__Written problem__
Copy every line of the data below word for word, leaving out the pictures.

━━━━━━━━━━

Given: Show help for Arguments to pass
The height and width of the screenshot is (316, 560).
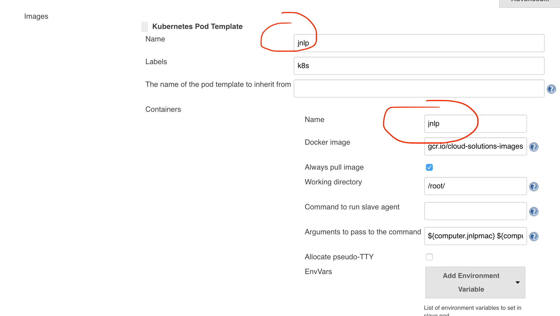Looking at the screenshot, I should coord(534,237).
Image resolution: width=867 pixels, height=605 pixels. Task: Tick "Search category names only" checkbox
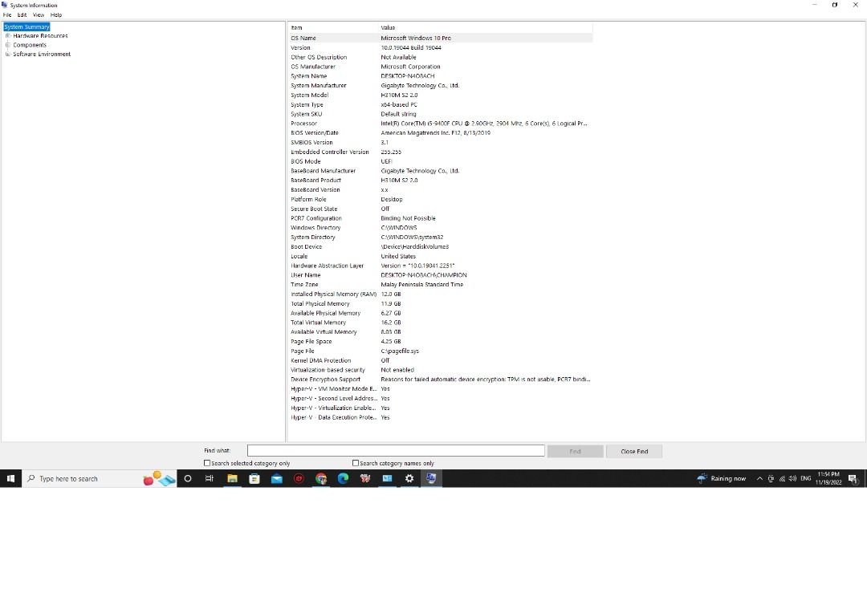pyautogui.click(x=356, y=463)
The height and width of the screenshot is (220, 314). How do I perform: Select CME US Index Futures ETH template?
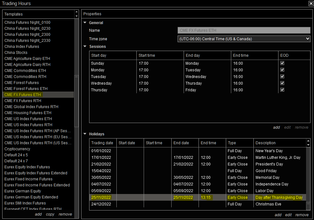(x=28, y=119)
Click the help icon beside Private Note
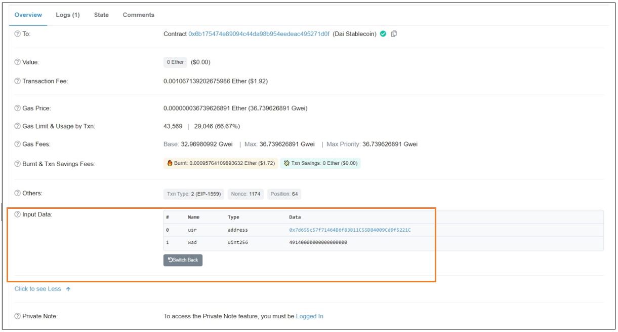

━━━━━━━━━━

__The completed task__
Given: Show help for Arguments to pass
The height and width of the screenshot is (316, 560).
Looking at the screenshot, I should coord(534,237).
Image resolution: width=867 pixels, height=605 pixels. Task: Tick "Search category names only" checkbox
pyautogui.click(x=356, y=463)
The height and width of the screenshot is (220, 314). How do I perform: Select CME US Index Futures ETH template?
(x=28, y=119)
Click the help icon beside Private Note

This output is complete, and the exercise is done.